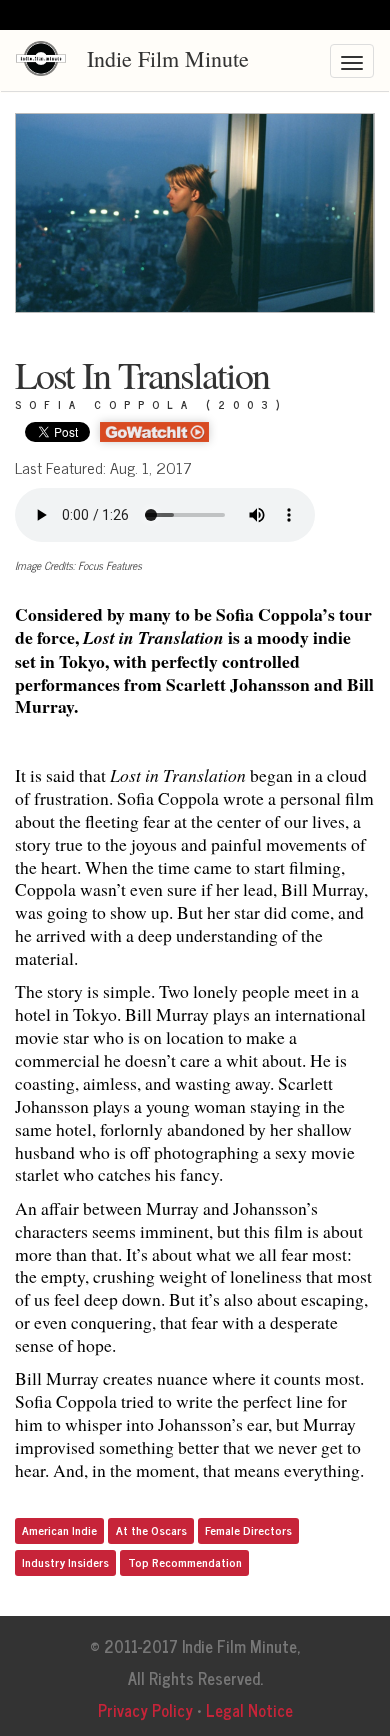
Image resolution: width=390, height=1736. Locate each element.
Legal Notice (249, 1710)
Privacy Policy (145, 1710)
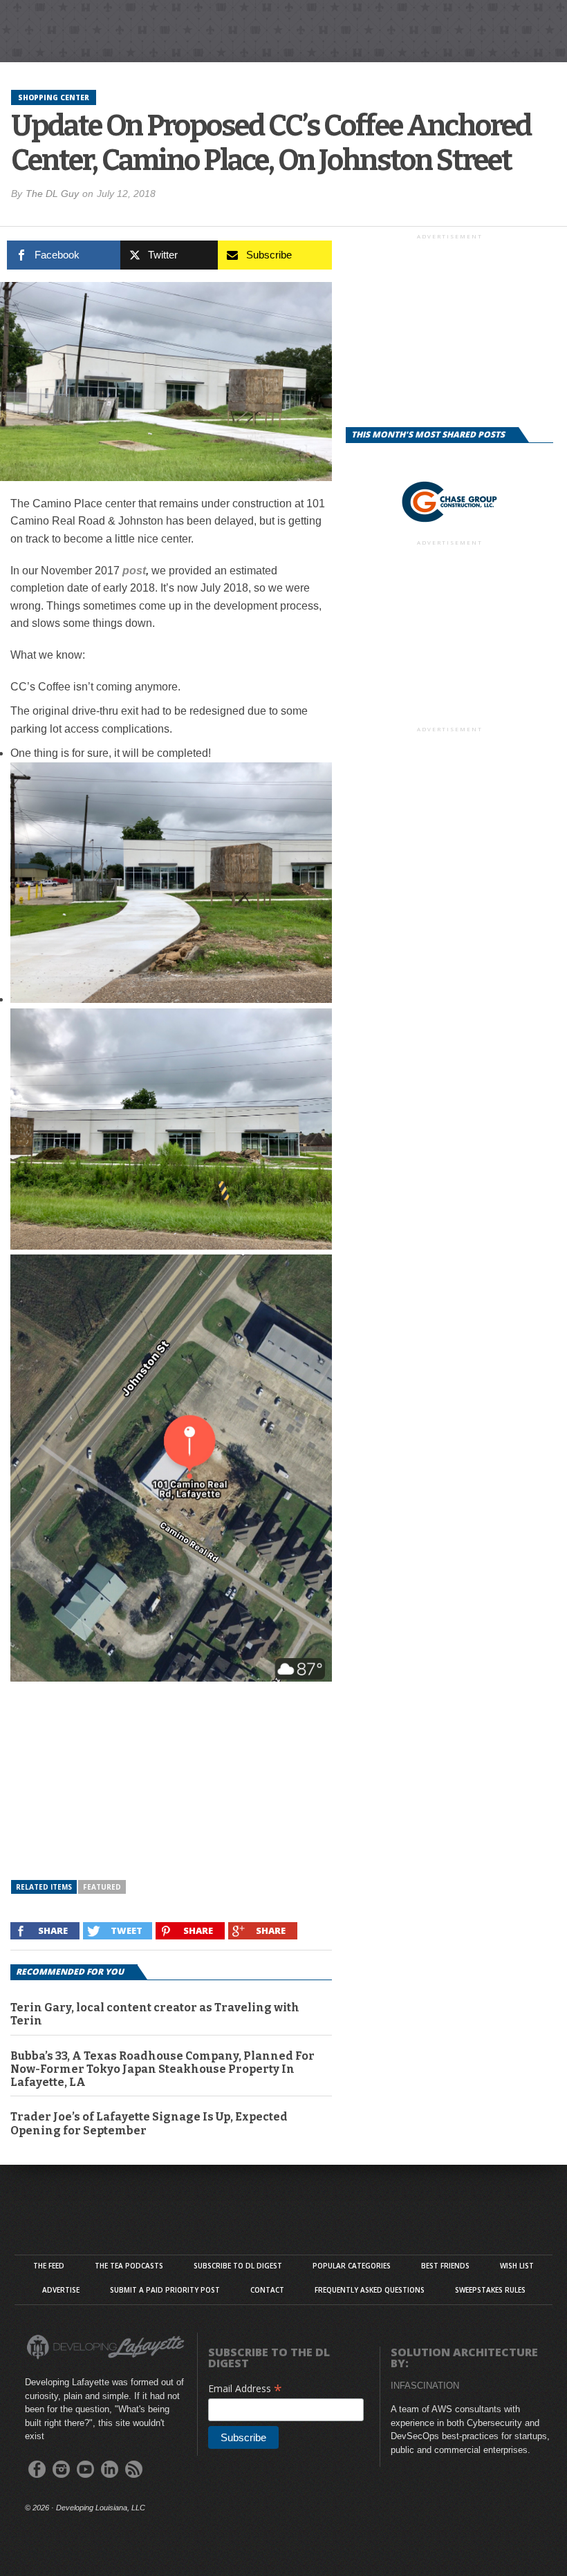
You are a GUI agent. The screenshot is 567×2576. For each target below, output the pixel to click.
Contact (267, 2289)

--

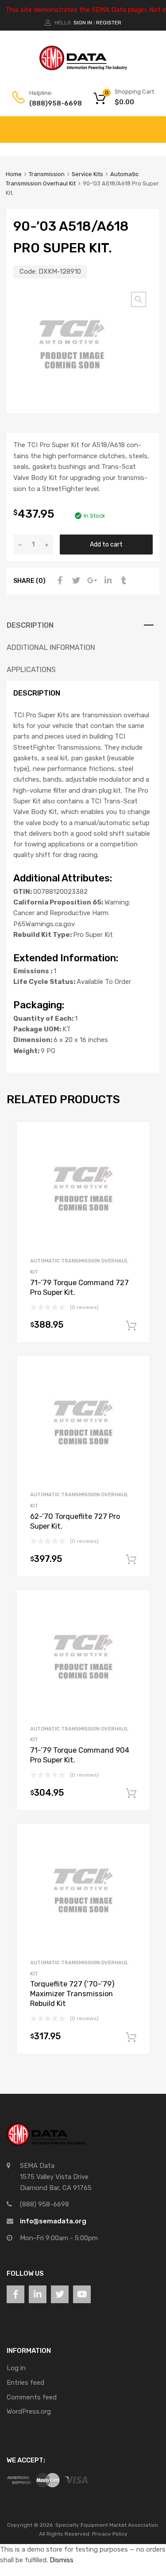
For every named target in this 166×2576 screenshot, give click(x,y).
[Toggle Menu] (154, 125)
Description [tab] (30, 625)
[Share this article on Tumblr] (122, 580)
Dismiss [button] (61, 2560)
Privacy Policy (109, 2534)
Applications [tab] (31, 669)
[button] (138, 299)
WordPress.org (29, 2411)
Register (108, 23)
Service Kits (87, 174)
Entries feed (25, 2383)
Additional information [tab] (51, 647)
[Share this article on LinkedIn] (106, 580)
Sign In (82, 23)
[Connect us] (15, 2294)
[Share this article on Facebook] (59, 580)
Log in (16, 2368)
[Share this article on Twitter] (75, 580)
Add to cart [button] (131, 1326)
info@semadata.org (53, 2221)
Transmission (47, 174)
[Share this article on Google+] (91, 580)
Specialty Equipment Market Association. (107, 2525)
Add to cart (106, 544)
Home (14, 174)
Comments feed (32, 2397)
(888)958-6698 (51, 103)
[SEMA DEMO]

==

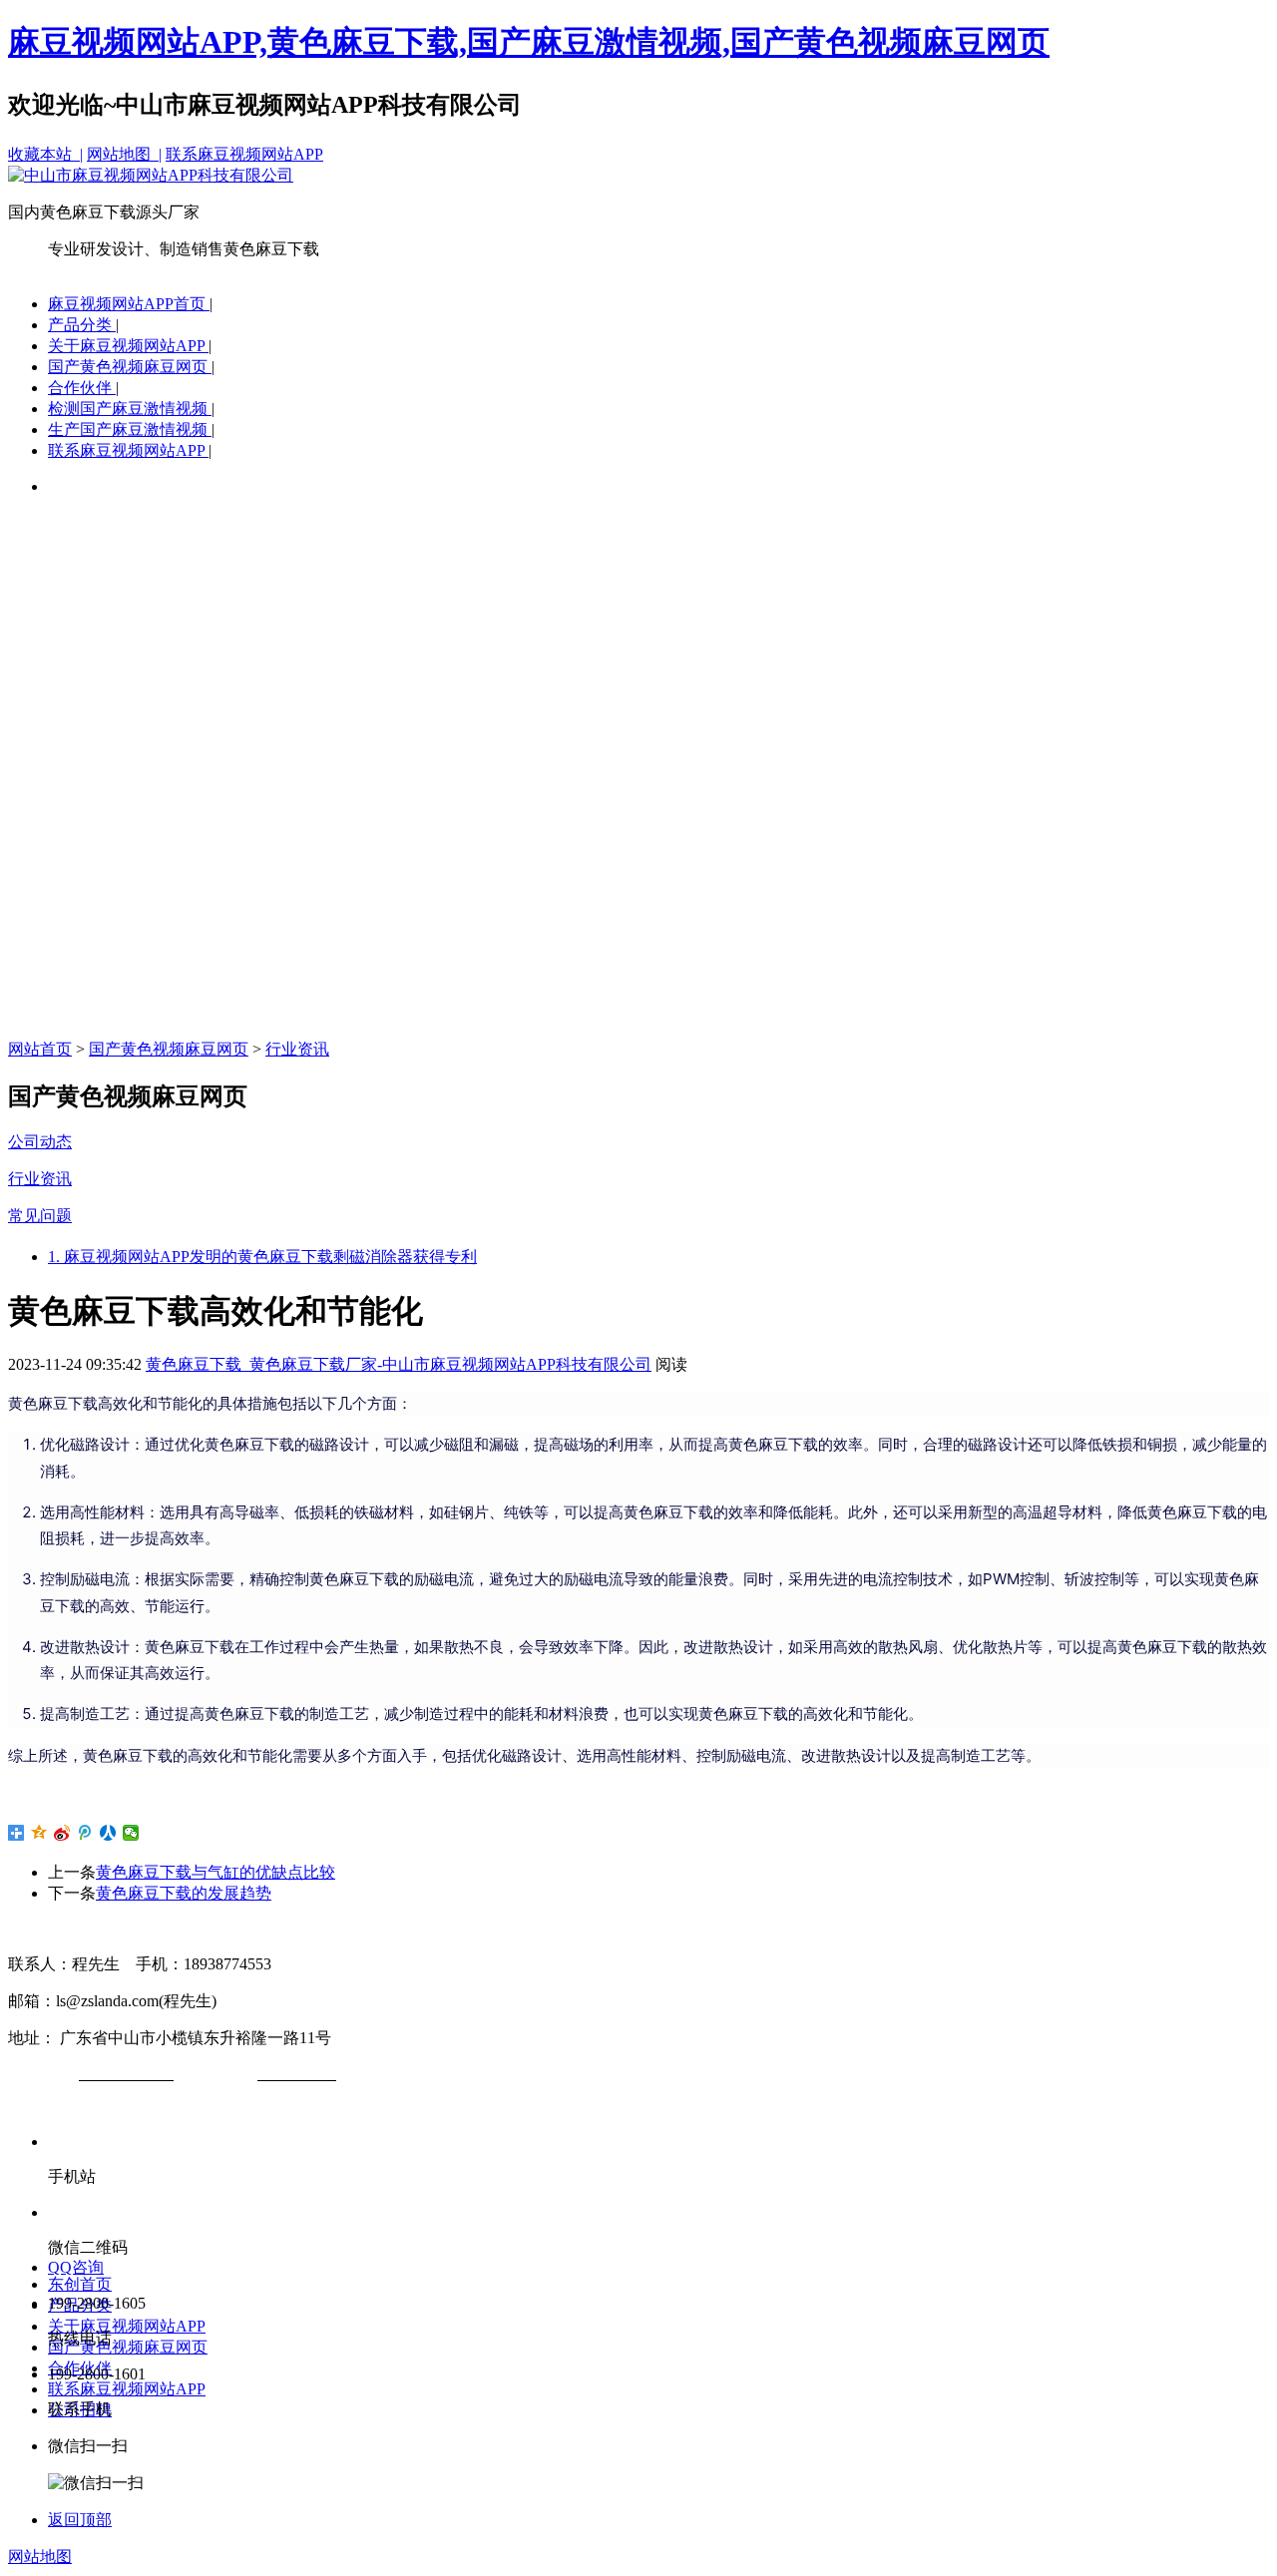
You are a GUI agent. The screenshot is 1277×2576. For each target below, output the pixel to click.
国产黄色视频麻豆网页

### [What you are asked to do]
Where the word "below" is present in a line of the listing, copy that line.

### [Solution to the problem]
You are a GUI agent. The screenshot is 567×2576. For each target below, output the pixel to click.
You are a GUI agent. The screenshot is 1277×2576. For each target below, output the pixel to click.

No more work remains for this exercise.